C'est vrai, dans cette conjoncture de crise, le constat a de quoi surprendre. Même si la France ne se porte pas bien comme le confirment les chiffres du chômage ou du commerce extérieur, il y a de vraies raisons d'espérer. Niveau éducatif, taux de fécondité, espérance de vie, taux de suicide, donnent l'image d'une société qui tient encore le coup dans sa grande majorité. C'est la leçon revigorante que nous donnent dans leur dernier ouvrage, «Le Mystère français», Emmanuel Todd et Hervé Le Bras. Les deux anthropologues et historiens, qui avaient écrit en 1981 «L'Invention de la France» (Gallimard), dressent aujourd'hui le visage d'une société française dont le mouvement s'est profondément accéléré entre 1980 et 2010. Le décollage éducatif qui s'est opéré est une des explications qui a conduit à une inversion de la pyramide sociale, les diplômés représentant aujourd'hui la majorité de la population.
Le Grand Sud terre de robots / Photo DDM
Pour les deux chercheurs, les mutations de ces trente dernières années continuent de reposer sur des fondements religieux et anthropologiques qui opposent deux France : celle, centrale, qui va du bassin parisien, de Laon à Bordeaux jusqu'à la Méditerranée, qui fut déchristianisée dès la Révolution, et celle de la France périphérique, souvent de tradition catholique, qui représente environ le tiers de l'Hexagone. Parmi ces territoires périphériques : le Sud-Ouest et Midi-Pyrénées, marqués par un haut niveau d'éducation et par l'empreinte anthropologique de «la famille souche» dont le comté de Toulouse serait un des berceaux. Il paraissait intéressant de savoir quel regard les démographes portent sur le Grand Sud de la France. certes, le catholicisme n'a pas su résister à une pensée moderne qui s'est structurée aussi autour de la laïcité, de Gambetta et de Jaurès. Mais la tradition religieuse, ce que les démographes appellent le «catholicisme zombie» continue d'influencer le rapport au travail ou la performance scolaire. Dans «Le Mystère français», on découvre que nous vivons sur l'héritage d'un passé très ancien dont on n'a pas fait table rase. Nos traditions, nos valeurs sont toujours là.

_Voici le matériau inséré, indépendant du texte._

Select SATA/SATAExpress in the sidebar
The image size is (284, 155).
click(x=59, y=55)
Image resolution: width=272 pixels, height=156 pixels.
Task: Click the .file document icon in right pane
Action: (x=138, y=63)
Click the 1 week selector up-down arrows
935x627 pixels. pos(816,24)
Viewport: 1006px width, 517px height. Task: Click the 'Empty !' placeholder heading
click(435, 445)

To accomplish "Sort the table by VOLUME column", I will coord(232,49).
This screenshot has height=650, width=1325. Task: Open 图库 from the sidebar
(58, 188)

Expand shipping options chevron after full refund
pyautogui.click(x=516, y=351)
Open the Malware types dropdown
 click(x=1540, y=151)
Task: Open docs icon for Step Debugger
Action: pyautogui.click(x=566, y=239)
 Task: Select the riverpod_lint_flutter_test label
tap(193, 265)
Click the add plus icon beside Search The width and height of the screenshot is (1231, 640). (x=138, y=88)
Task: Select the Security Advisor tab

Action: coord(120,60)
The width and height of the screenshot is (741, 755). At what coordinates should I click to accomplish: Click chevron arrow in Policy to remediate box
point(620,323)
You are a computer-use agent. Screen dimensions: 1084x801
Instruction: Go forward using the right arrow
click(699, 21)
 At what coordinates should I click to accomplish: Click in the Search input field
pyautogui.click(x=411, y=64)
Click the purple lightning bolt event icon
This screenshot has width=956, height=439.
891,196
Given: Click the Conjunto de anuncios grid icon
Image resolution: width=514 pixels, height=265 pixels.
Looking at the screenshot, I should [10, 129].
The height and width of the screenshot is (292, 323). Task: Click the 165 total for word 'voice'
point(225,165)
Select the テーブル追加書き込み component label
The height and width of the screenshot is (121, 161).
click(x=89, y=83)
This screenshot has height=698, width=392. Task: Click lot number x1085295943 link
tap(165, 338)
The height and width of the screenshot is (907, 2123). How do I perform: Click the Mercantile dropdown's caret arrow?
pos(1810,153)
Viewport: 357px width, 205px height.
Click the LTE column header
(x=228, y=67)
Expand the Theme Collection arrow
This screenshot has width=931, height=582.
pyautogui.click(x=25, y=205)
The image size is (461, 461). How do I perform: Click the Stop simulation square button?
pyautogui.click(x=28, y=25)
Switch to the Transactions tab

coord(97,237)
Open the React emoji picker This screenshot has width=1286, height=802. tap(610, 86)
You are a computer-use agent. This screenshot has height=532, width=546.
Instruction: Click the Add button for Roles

Emmanuel Todd et Hervé Le Bras ont largement utilisé les moyens de la cartographie moderne pour en arriver à la conclusion d'un pays en pleine mutation, mais qui ne semble pas «aller si mal». Leur modèle, jugé parfois trop audacieux, a au moins le mérite de dépasser, sans le nier, le profond malaise d'une société fidèle malgré tout à ses fondamentaux.
Interview d'Emmanuel Todd, historien, démographe
«Toulouse, une des capitales de l'éducation supérieure»
Emmanuel Todd / Photo DDM
Jamais dans l'histoire de la population française, on n'avait atteint un tel niveau d'éducation, selon vous ?
L'Éducation est fondamentale dans le modèle que nous avons bâti. On ne dit pas que tout va bien en France. On constate même un état de stagnation depuis 1995. Cependant, la France n'a jamais été à un niveau éducatif aussi élevé. Cela explique beaucoup de choses dont on ne parle jamais et qui vont plutôt bien : la baisse de la mortalité, le constat d'une société beaucoup plus civilisée qu'on ne le dit. Notre étude met en évidence ce qu'on appelle une inversion de la pyramide. On s'en rend compte en comparant les niveaux d'éducation des plus de 60 ans et des moins de 35 ans. Auparavant, on retrouvait en bas de la pyramide une majorité écrasante de gens qui avaient juste un niveau d'éducation primaire et, tout en haut, une petite minorité de diplômés. On n'a pas idée de l'ampleur du basculement qui s'est opéré. À Toulouse, une des grandes capitales de l'éducation supérieure, il y a une vague conscience de ce que les étudiants pèsent aujourd'hui au cœur de la structure urbaine. Chez les moins de 35 ans, le groupe presque le plus nombreux est celui des diplômés.
Dans cette pyramide inversée qui repose sur sa pointe, on retrouve tout en bas de 10 à 15 % de personnes sans diplômes ou dans des difficultés scolaires. Au milieu de la pyramide, se concentrent 45 % de la population - ce qu'on appelait les milieux populaires - dont le niveau éducatif a lui-même augmenté grâce aux formations techniques.
Muret, Maïmat / Photo DDM
En quoi la vision de la société a-t-elle profondément changé ?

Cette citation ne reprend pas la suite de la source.